Deloitte, the business advisory firm, has today launched details from a report looking at board structure and directors’ remuneration of companies on AIM. The trend for 2008 was for salary increases of AIM executive directors to be higher than their counterparts in the FTSE 250 and FTSE SmallCap at 11.4.%, but there is already evidence of lower increases in 2009.
James Ferguson, capital markets partner, at Deloitte comments: “The trend for continuing salary increases for directors in AIM companies is not one we expect to continue, and in the coming year we anticipate that in many companies there will be zero increases for executives, reflecting the current economic downturn.
“Although the potential annual bonus that may be earned has increased from 75% to 100% of salary in AIM companies and is now the same as in the FTSE 350 companies, the level of actual bonus paid has remained similar to last year, with payments of 44% of salary in 2008 compared to 48% in 2007. However, it seems likely that bonus payments for current financial periods will be below target and may be close to zero in many companies.

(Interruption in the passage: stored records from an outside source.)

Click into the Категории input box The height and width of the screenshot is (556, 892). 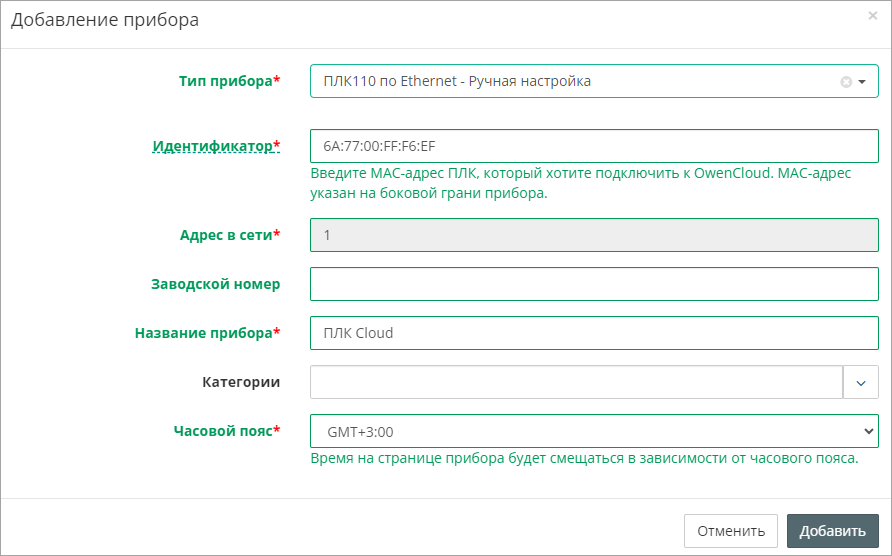[x=577, y=382]
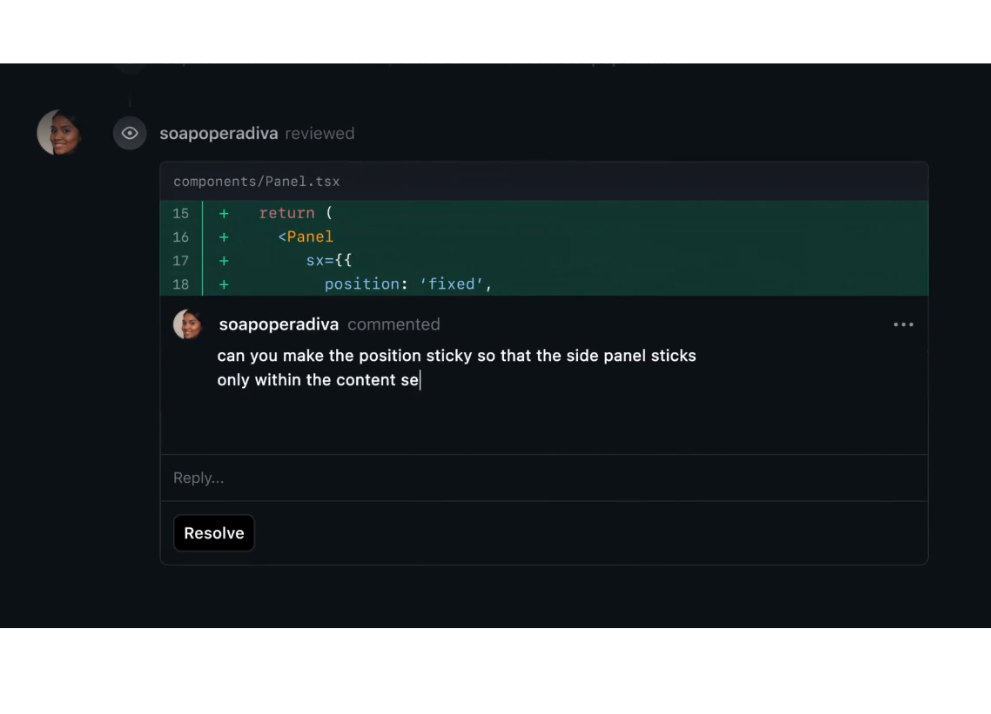Click the reviewer's large profile avatar
Screen dimensions: 991x714
click(x=59, y=133)
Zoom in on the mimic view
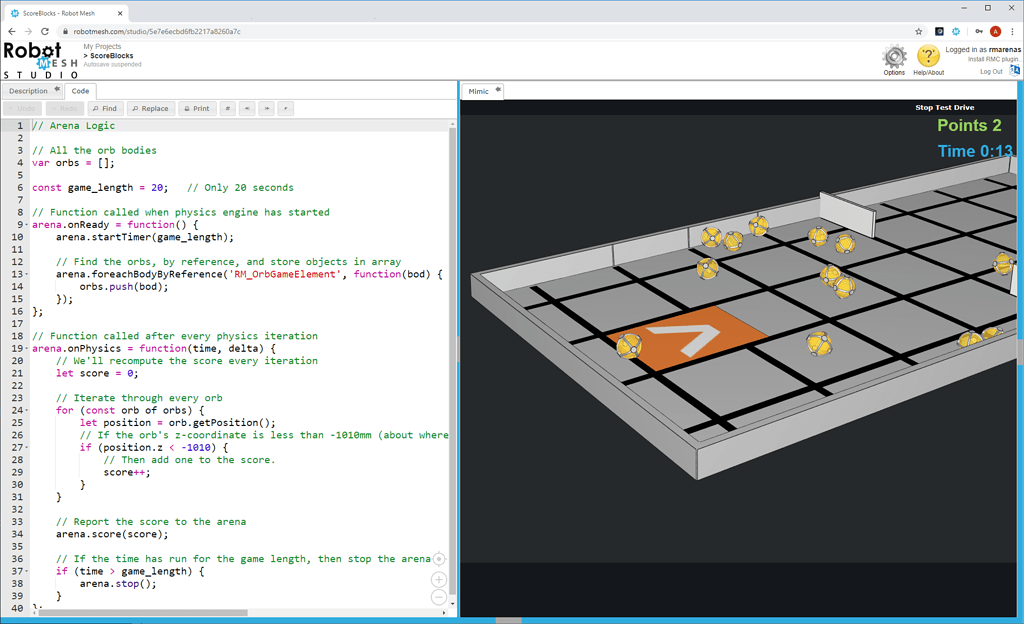The image size is (1024, 624). (x=438, y=579)
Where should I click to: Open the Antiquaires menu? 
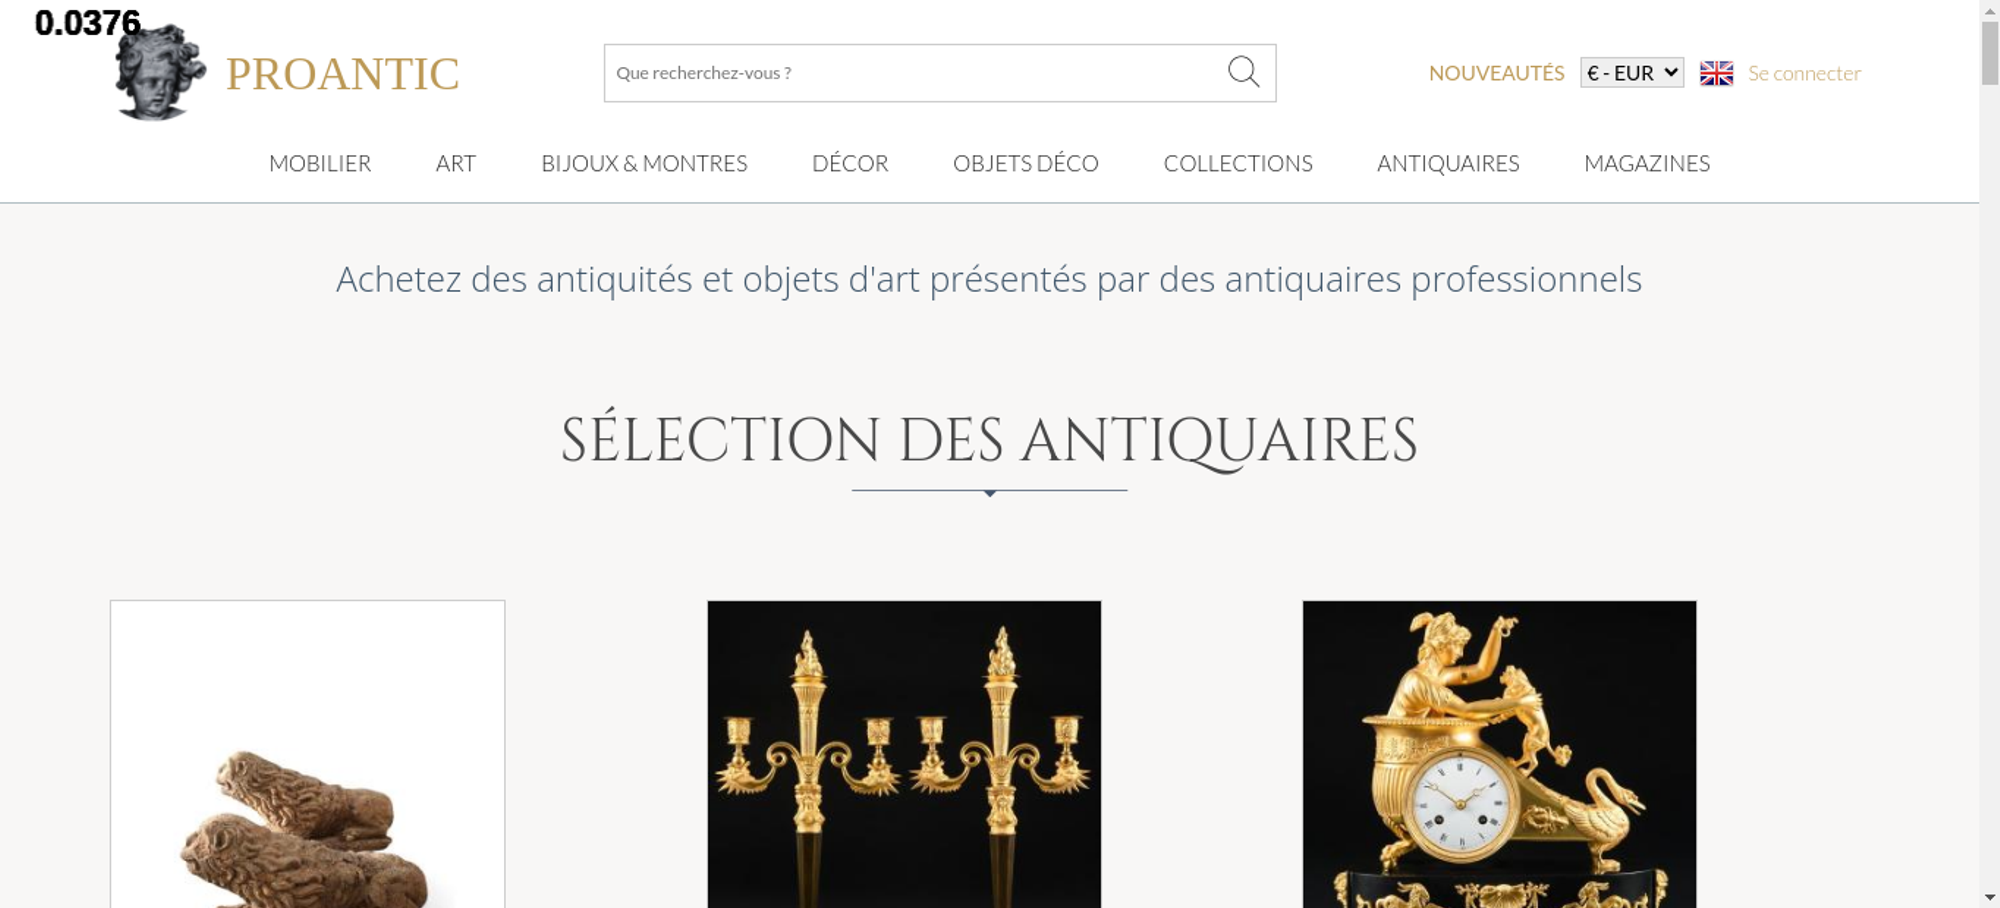tap(1448, 163)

Don Sutherland, remuneration associate partner at Deloitte, comments: “Share options continue to dominate incentive policy in AIM companies, but our research suggests that even here the use of options is declining and our own experience with AIM companies suggests that changes in accounting rules are influencing remuneration policy†. 70% of companies now operate a share option plan compared with 79% last year.
“Furthermore the introduction of a new 50% rate of income tax next year (2010 -11) and proposed limits on pension fund contributions may further accelerate the changes to executive reward packages as alternative types of more tax efficient long term incentive planning for senior executives are introduced.
“A significant factor which may impact the design of incentive plans in AIM companies is the extent to which executive directors hold a significant proportion of the equity, often due to the original owner managed status of the business. Over one quarter of the AIM positions hold more than 3% of the equity which is a much higher proportion than in FTSE SmallCap and FTSE 250 companies where less than 10% of positions have a significant shareholding.”
Further key highlights:- 37% of directors in AIM companies do not receive any pension benefits. This compares with around 10% of directors in larger companies;
- Boards are typically smaller in FTSE SmallCap and AIM companies. The typical number of board members in these companies is between six and eight. In FTSE 250 companies it is more likely to between seven and nine.
James concludes: “We expect the linkage between pay and performance to be scrutinised harder than ever in the coming year, and it is important that arrangements are fair and reasonable in the light of the current economic climate and particularly in the context of the wider employee population.”
† With AIM companies now required to recognise market value option awards as an expense under IFRS2 there is a recognised ‘level playing field’ in determining the structure and form of any share based incentive arrangement and therefore the choice of options or performance shares should be a decision based on the culture, share growth projections and availability of share capital amongst other factors.